SEVEN years of sweat, grime, mud, dew and above all else, stench, are woven into the fabric of the pink shirt from Hawkesbury City Football Club’s kit bag.
A matching jersey and shorts, which circa 2010 were once bright pink have faded to an odd cream colour, contrasted with black patches of grime.
This is something you do not want to wear. It is putrid, horrible, disgusting.
Yet once a week, Hawkesbury City players and coaches gather in a huddle at training to determine which player has performed the stupidest act of the week, and must accept the dishonour of donning the pink shirt.
It is no exaggeration to say the jersey has never been blessed by the cleansing properties of soap and water.
As Kosta Zarafetas reluctantly donned his punishment for an act the team refused to reveal, one player suggested he wear something underneath.

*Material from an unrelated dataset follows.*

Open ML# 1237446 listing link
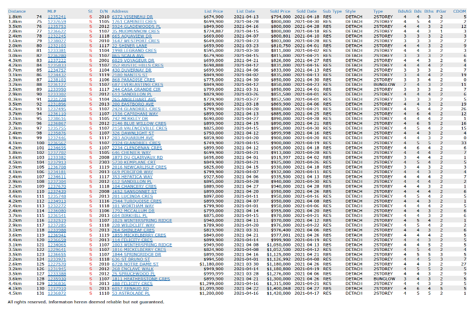The height and width of the screenshot is (317, 476). (56, 138)
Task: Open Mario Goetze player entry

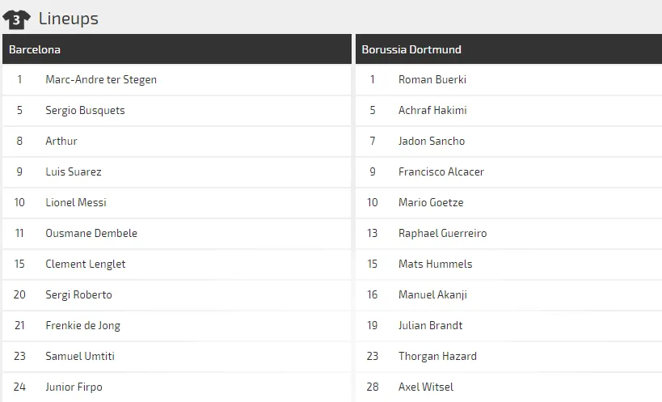Action: tap(431, 202)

Another player had developed some sort of rash, the first player said.
It sounded like a joke, but then again, one look at the jersey and there could be something in it.
“I am not sure about the truth of that,” Zarafetas said with an uneasy look.
When deserving, the kit is split in two, with the major indiscretion receiving the jersey, while the shorts go to the lesser infraction.
Hawkesbury coach Dean Bertenshaw is in charge of doling out the jersey, although it is a team effort to determine who wore the jersey.
Bertenshaw said there was no shortage of hilariously embarrassing acts as contenders for the grand prize of the pink jersey.
“They are football players,” he joked. “Sooner or later they’ll do something stupid.”
Zarafetas was clearly unimpressed with his gift from the club.
“It smells a lot. It is pretty uncomfortable, it is a bit too tight to me,” he said.
“This is the first time I've worn it. It is disgusting and it is really dirty.”
One of the most recent sins was as follows. One player organised with another to pick him up from Blacktown Train Station. When the player with the car turned up, late, to the station, he was puzzled because he could not locate his team mate.
A quick phone call later and he discovered that his passenger was patiently waiting for him at Seven Hills Train Station, where they had arranged to meet.
Another club favourite was a player who had trouble figuring out which way agility poles went into the ground.
The poles have a spike at one end so they can be driven into the ground, but this player had to make about four attempts at driving the blunt end in before realising his error, which he made in front of the entire team.